● What to do: Determine how many lines in these records hold "computer". Only the number is wanted.

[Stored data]

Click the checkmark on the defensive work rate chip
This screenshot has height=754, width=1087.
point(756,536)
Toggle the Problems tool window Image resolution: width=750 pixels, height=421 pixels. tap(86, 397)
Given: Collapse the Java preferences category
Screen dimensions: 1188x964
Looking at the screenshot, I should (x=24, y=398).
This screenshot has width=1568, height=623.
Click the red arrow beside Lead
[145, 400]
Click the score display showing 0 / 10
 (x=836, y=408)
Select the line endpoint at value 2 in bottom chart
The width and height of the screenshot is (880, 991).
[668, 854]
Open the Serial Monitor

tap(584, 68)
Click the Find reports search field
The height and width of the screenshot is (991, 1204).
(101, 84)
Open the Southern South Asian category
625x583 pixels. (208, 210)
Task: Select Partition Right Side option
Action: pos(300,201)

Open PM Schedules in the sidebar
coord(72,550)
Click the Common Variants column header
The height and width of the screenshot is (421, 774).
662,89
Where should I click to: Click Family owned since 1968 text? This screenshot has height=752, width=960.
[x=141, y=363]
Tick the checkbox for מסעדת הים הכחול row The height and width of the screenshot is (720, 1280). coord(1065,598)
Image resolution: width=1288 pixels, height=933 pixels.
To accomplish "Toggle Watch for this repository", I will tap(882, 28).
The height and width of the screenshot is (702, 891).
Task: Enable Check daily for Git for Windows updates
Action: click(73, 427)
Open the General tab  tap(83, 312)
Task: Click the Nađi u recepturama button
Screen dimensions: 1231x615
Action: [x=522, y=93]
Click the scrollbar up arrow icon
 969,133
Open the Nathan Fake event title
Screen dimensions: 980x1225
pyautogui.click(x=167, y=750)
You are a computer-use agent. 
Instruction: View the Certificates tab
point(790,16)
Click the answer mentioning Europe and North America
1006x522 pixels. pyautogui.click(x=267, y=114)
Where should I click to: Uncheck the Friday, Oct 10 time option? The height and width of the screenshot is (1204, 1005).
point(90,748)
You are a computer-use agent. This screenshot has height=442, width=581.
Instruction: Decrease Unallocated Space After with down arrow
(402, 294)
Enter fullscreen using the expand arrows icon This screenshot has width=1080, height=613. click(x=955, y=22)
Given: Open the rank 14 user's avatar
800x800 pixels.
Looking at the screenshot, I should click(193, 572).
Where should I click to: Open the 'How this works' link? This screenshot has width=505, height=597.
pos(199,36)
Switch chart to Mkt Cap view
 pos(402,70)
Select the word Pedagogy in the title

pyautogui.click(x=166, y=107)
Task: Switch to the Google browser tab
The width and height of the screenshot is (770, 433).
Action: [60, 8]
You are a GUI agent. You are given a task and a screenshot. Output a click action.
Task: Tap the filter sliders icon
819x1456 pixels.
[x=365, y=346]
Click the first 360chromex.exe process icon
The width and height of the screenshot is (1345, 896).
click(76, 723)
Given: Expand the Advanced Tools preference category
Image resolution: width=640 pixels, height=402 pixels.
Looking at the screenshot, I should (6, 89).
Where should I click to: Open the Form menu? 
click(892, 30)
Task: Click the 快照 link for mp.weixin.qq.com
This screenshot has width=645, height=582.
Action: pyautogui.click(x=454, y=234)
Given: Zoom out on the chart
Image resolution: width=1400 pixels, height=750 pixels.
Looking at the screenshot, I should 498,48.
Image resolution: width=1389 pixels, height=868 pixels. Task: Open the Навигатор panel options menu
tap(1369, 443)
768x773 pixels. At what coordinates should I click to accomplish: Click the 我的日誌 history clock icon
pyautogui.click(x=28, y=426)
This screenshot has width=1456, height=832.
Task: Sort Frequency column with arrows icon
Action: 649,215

● Exercise solution: 2